Exercise directions >> Below is a listing. Write out exactly its lines between the one holding "Click the GNU nano 7.2 title text" and the one holding "You are a computer-use agent. 1339x591", inclusive.

Records >>
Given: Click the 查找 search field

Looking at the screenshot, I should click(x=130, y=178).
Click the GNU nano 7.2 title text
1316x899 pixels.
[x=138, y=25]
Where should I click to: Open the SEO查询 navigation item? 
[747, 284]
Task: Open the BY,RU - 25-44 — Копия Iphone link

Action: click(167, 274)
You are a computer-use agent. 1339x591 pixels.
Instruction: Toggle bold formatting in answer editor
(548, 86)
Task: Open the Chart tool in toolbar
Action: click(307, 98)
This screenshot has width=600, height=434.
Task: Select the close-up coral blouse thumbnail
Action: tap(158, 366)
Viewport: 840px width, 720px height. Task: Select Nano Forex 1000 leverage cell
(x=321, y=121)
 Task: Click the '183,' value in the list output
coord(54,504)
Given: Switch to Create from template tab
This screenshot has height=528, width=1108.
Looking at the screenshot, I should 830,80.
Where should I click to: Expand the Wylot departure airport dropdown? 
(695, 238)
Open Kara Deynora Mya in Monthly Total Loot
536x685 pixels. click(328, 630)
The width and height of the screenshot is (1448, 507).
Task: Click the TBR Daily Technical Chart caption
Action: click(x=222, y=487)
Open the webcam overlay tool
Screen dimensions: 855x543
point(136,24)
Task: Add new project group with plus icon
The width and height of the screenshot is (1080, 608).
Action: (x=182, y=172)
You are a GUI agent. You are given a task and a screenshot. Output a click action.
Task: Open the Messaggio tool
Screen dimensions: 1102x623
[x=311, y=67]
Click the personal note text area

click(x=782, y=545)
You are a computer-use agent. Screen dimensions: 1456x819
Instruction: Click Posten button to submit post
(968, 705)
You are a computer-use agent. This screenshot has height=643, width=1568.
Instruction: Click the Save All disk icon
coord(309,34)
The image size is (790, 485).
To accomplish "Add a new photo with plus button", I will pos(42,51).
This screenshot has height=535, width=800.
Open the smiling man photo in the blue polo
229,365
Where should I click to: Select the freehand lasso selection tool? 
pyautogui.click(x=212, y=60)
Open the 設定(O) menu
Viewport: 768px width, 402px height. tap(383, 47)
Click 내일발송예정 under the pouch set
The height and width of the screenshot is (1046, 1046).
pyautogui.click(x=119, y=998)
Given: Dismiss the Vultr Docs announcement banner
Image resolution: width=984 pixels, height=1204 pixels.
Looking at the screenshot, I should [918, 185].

Exercise result >>
Click the GNU nano 7.2 title text
1316x899 pixels.
[x=138, y=25]
Where should I click to: Open the SEO查询 navigation item? 
[747, 284]
Task: Open the BY,RU - 25-44 — Копия Iphone link

Action: click(167, 274)
You are a computer-use agent. 1339x591 pixels.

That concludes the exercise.